In today’s Research News article “Experimental effects of brief, single bouts of walking and meditation on mood profile in young adults.” (See summary below or view the full text of the study at: https://www.ncbi.nlm.nih.gov/pmc/articles/PMC6064756/ ), Edwards and Loprinzi recruited young adults and randomly assigned them to either perform a guided breath following meditation, a brisk walk, or a quiet sit for 10 minutes. Before and after the 10-minute intervention the participants were measured for mood states.

 

They found that after the meditation there was a significant improvement in the participants’ overall mood state and after both the meditation and the walk but not the quiet sit, the participants had a significant reduction in fatigue/inertia. It appears that meditation produced a more global mood enhancement while walking produced an activation that overcame feelings of fatigue.

 

It is surprising that only 10 minutes of guided meditation was sufficient to improve mood. This suggests that meditation has great power to affect emotions. It also suggests that simple brief periods of meditation might be used to assist the individual when there’s a need to control their emotions.

 

So. improve mood with brief meditation.

 

“Me, I can’t meditate for shit. Sitting that long, paying attention to my breath or an imaginary white light, chafes my natural impatience. In contrast, hiking easily brings me to that sought-after state of being “in the moment.” – Karin Klein

 

CMCS – Center for Mindfulness and Contemplative Studies

 

This and other Contemplative Studies posts are also available on Google+ https://plus.google.com/106784388191201299496/posts and on Twitter @MindfulResearch

 

Study Summary

 

Edwards, M. K., & Loprinzi, P. D. (2018). Experimental effects of brief, single bouts of walking and meditation on mood profile in young adults. Health Promotion Perspectives, 8(3), 171–178. http://doi.org/10.15171/hpp.2018.23

 

Abstract

Background: To examine the effects of an acute bout of aerobic exercise and meditation on mood state among young adults.

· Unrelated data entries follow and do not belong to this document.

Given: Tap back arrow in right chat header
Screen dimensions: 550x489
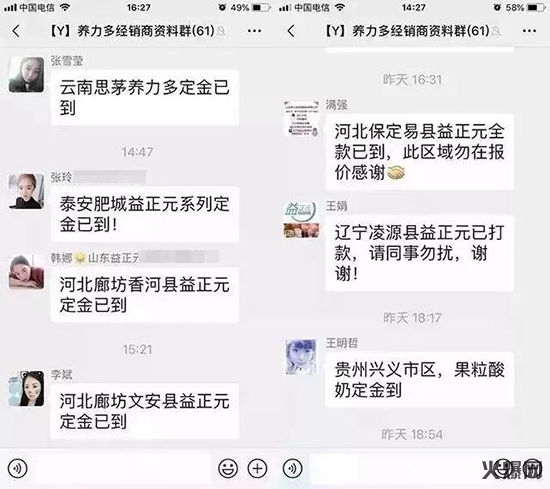Looking at the screenshot, I should [290, 31].
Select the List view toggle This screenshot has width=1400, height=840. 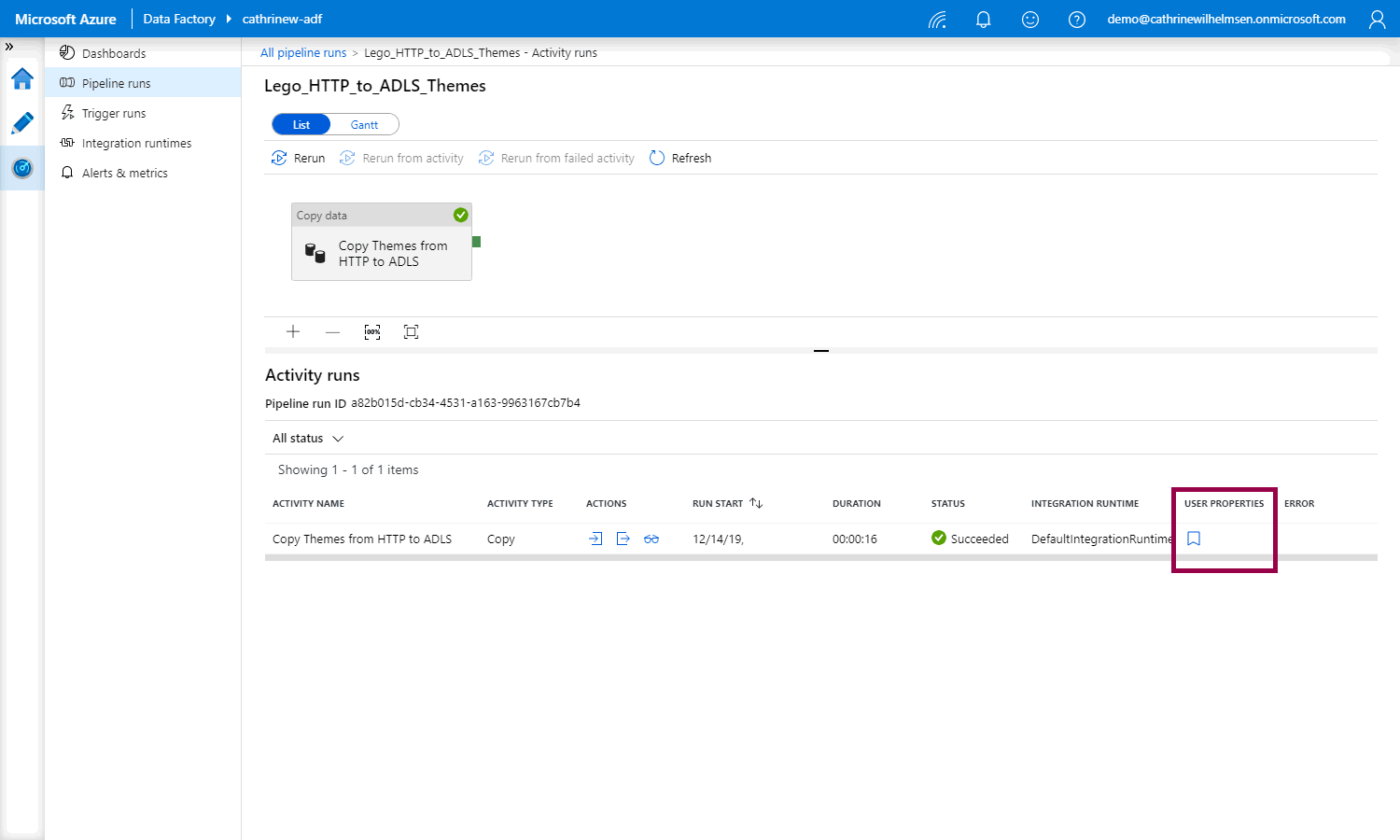301,125

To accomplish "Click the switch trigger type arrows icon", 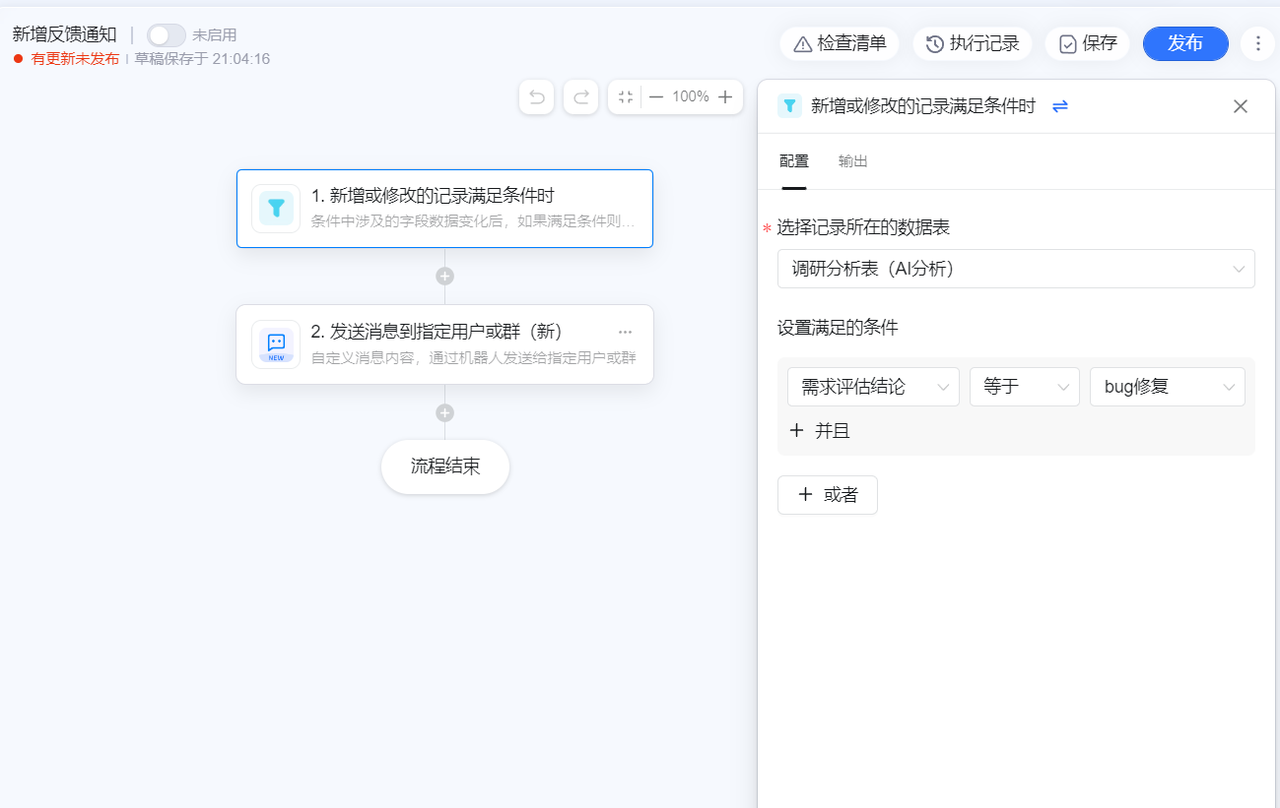I will (1060, 106).
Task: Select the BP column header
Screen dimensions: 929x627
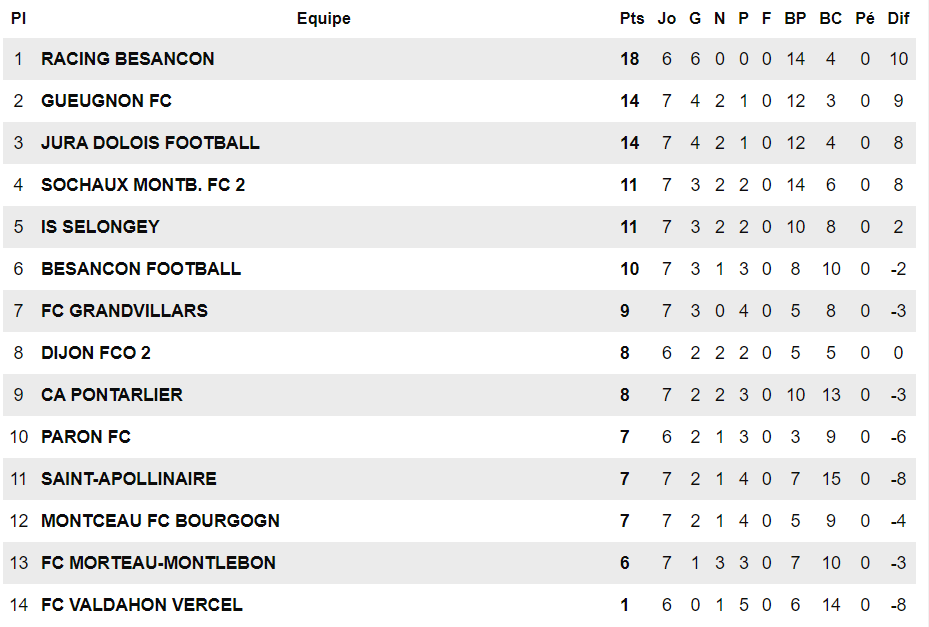Action: click(795, 18)
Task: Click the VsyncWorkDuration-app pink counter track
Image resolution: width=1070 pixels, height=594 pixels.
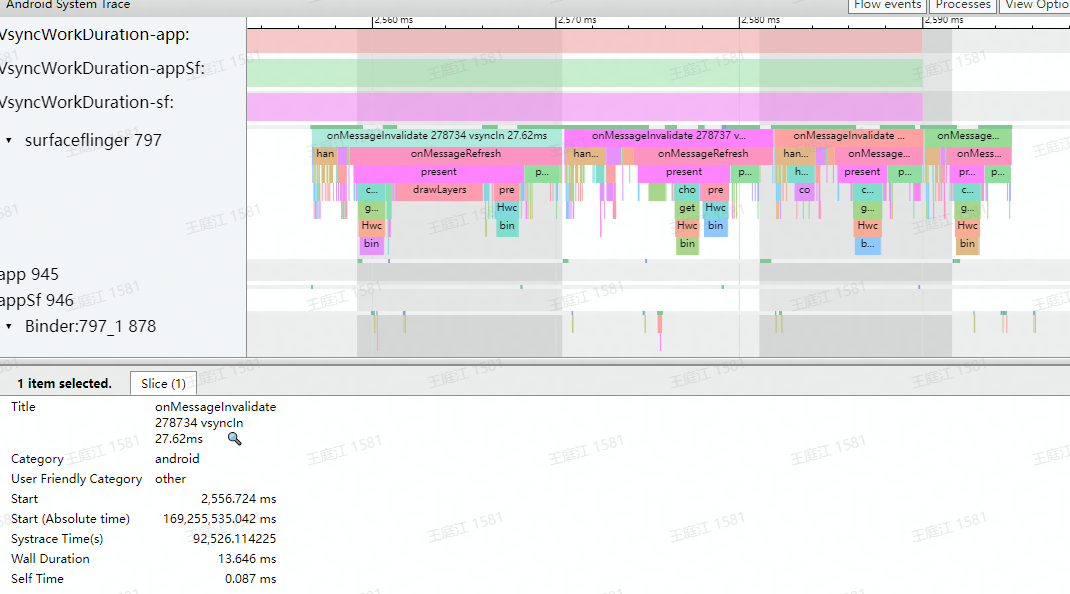Action: [x=584, y=41]
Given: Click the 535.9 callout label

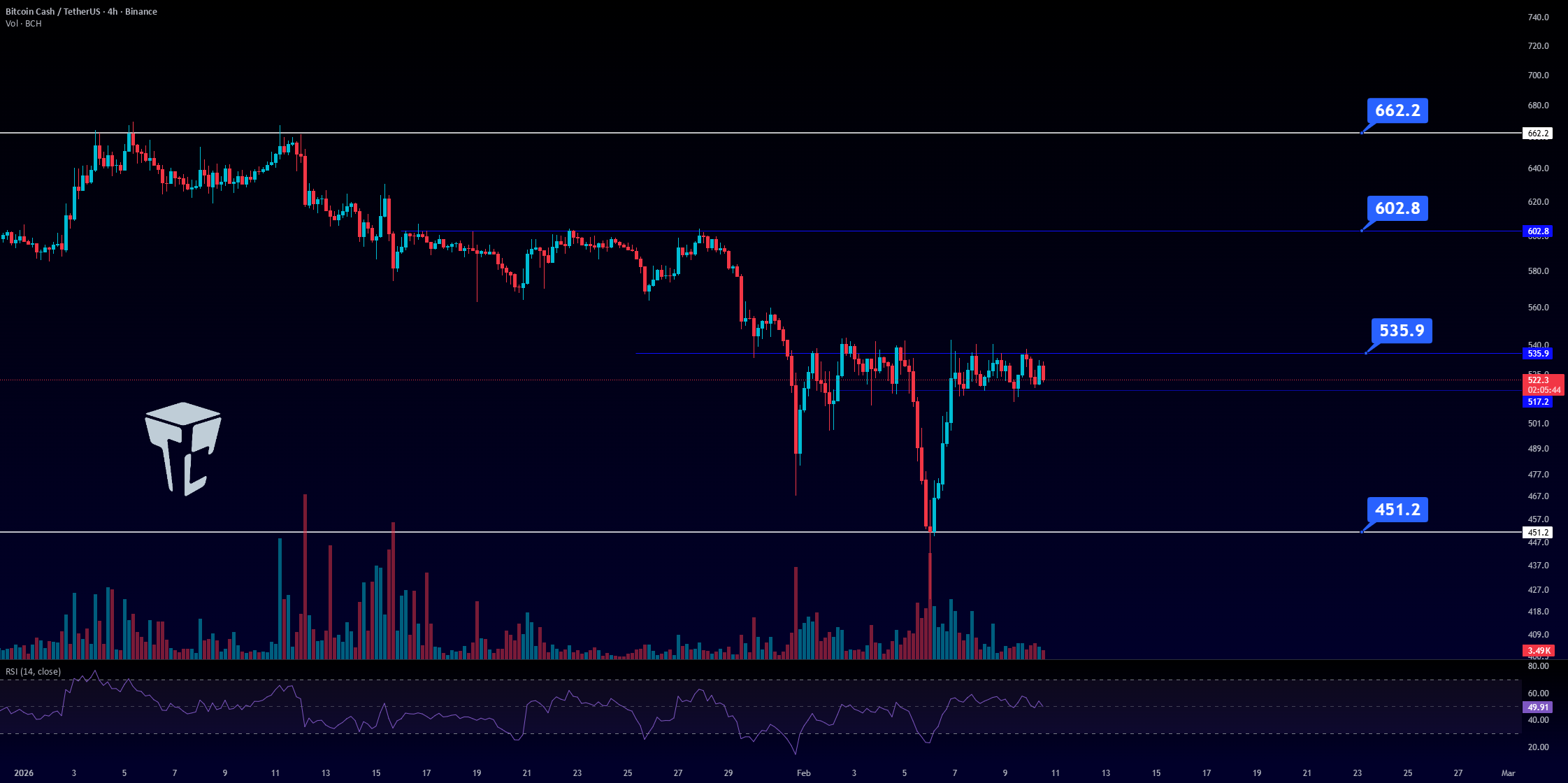Looking at the screenshot, I should point(1402,330).
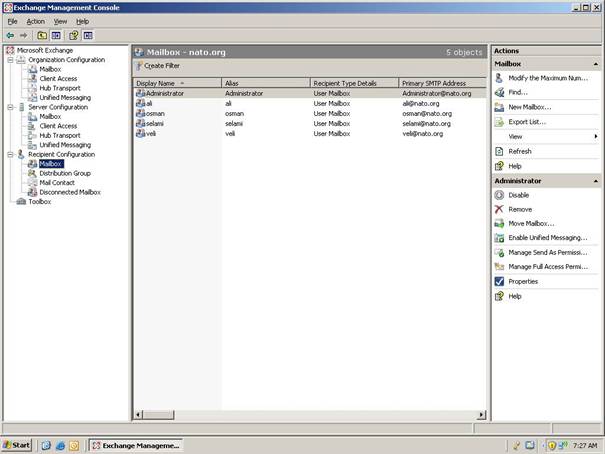The height and width of the screenshot is (454, 605).
Task: Collapse the Server Configuration tree node
Action: tap(9, 107)
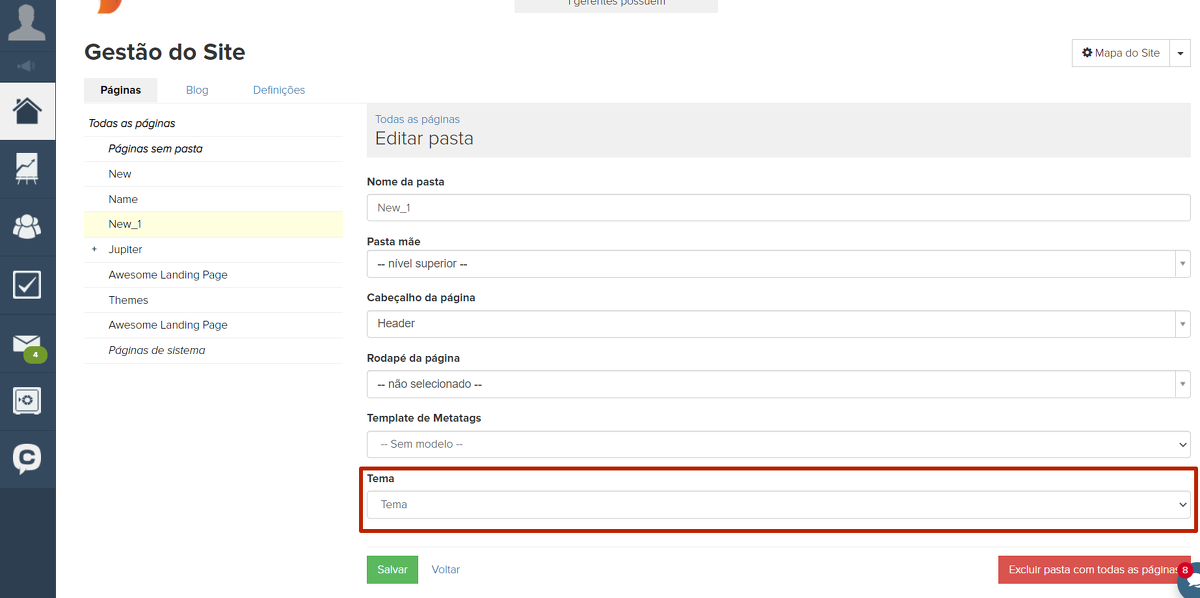Open the tasks checkmark icon
Image resolution: width=1200 pixels, height=598 pixels.
coord(27,285)
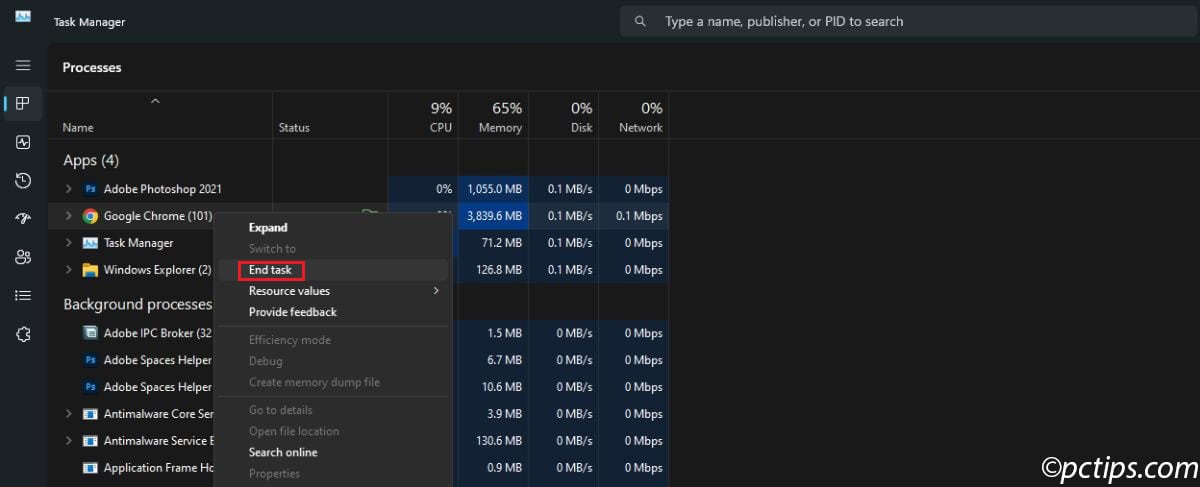Screen dimensions: 1200x487
Task: Open the App history icon
Action: tap(23, 180)
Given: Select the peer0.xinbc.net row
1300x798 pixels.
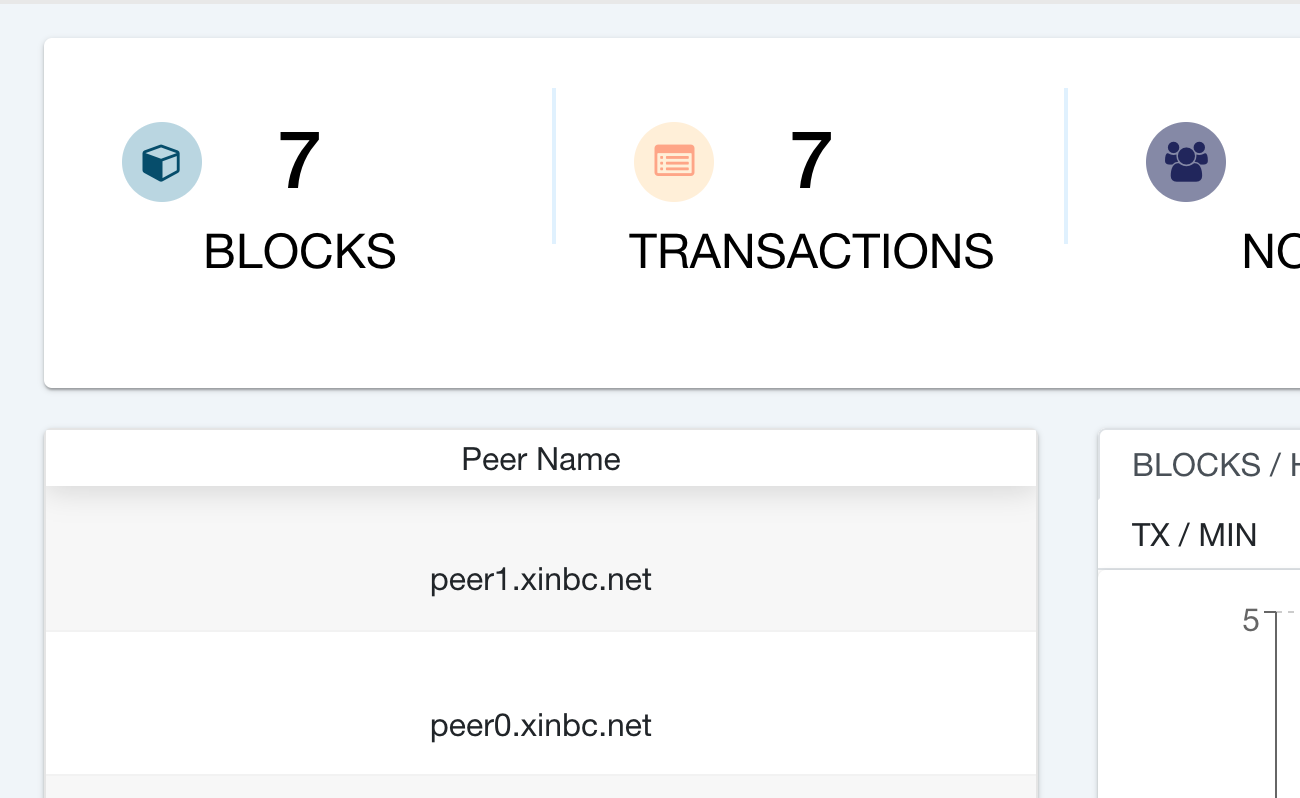Looking at the screenshot, I should coord(541,725).
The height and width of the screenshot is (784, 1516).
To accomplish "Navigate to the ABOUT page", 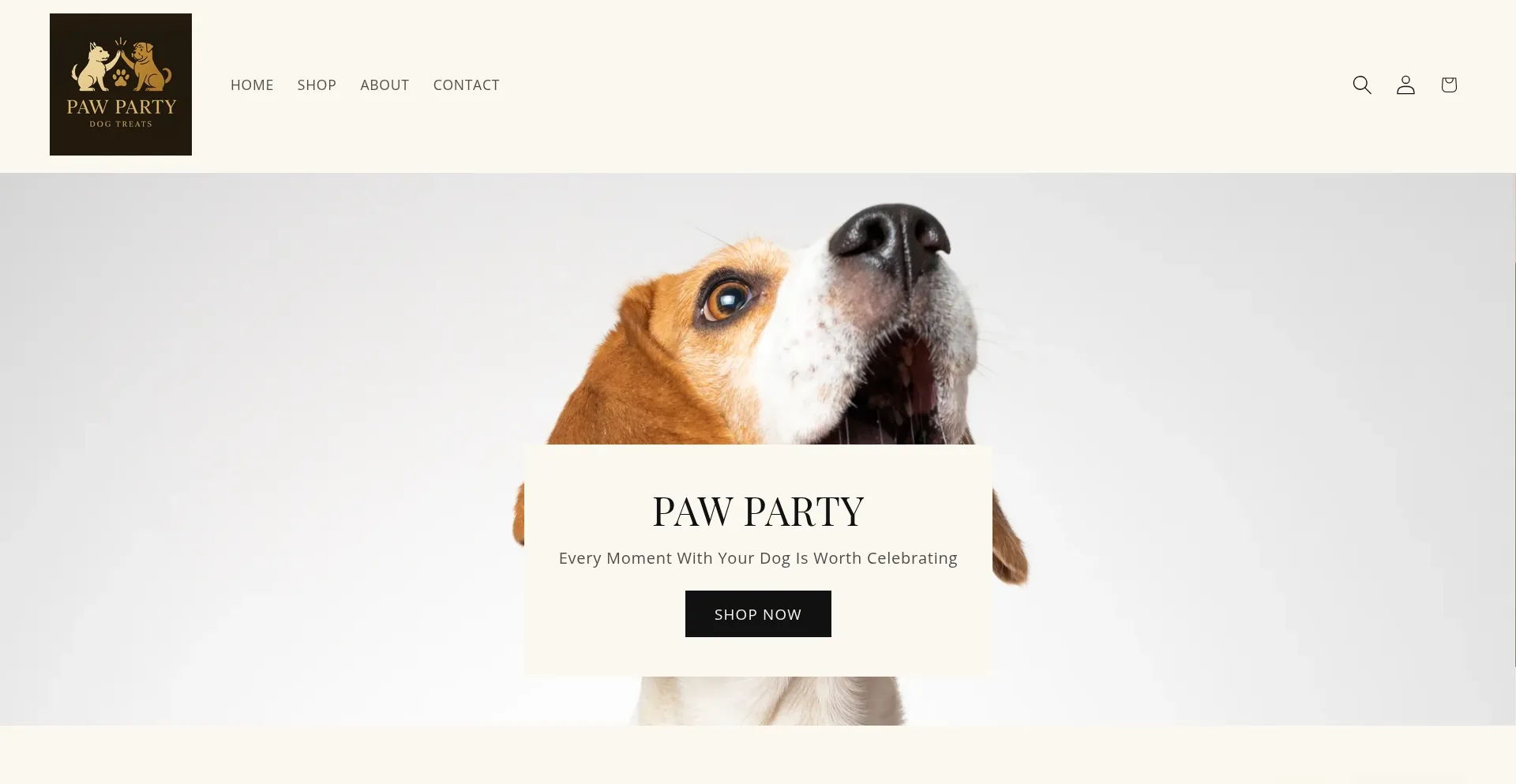I will point(385,84).
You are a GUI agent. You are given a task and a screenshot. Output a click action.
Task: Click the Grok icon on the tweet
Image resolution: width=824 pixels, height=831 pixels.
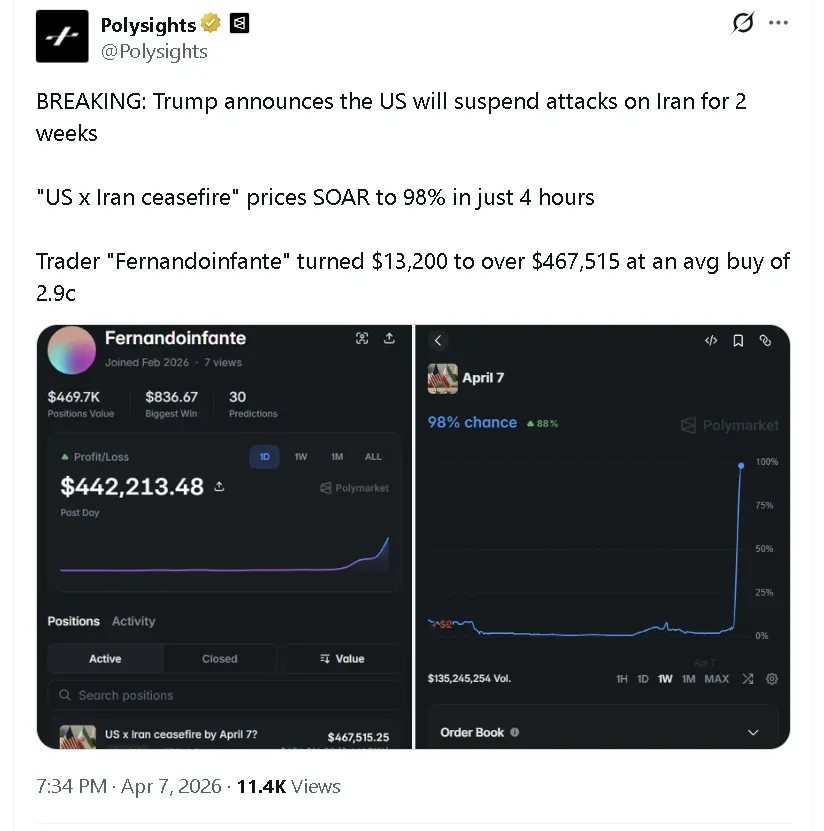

Methods: Participants (N= 66, mean age = 21.3 years) were randomly assigned to walk,meditate, or sit (control) for 10 minutes. Participants’ mood state was monitored before and after the intervention using the Profile of Mood States (POMS) questionnaire.

Results: Significant group x time interaction effects were observed for the POMS composite scores (P=0.05). When evaluating three POMS sub scales separately (depression/dejection,anger/hostility, and fatigue/inertia), only fatigue/inertia was found to have a significant group x time effect (P=0.04). Post hoc paired t tests revealed that fatigue/inertia sub scale scores significantly decreased from baseline to post-intervention in both the exercise (P=0.03) and meditation (P<0.001) groups. However, POMS composite scores decreased significantly in the meditation group (P<0.001) but not in the exercise group (P=0.10).

Conclusion: A 10-minute bout of brisk walking and meditation both improved mood state,when compared to an inactive control group. A single bout of brisk walking or meditation may offer suitable strategies to improve mood state among young adults.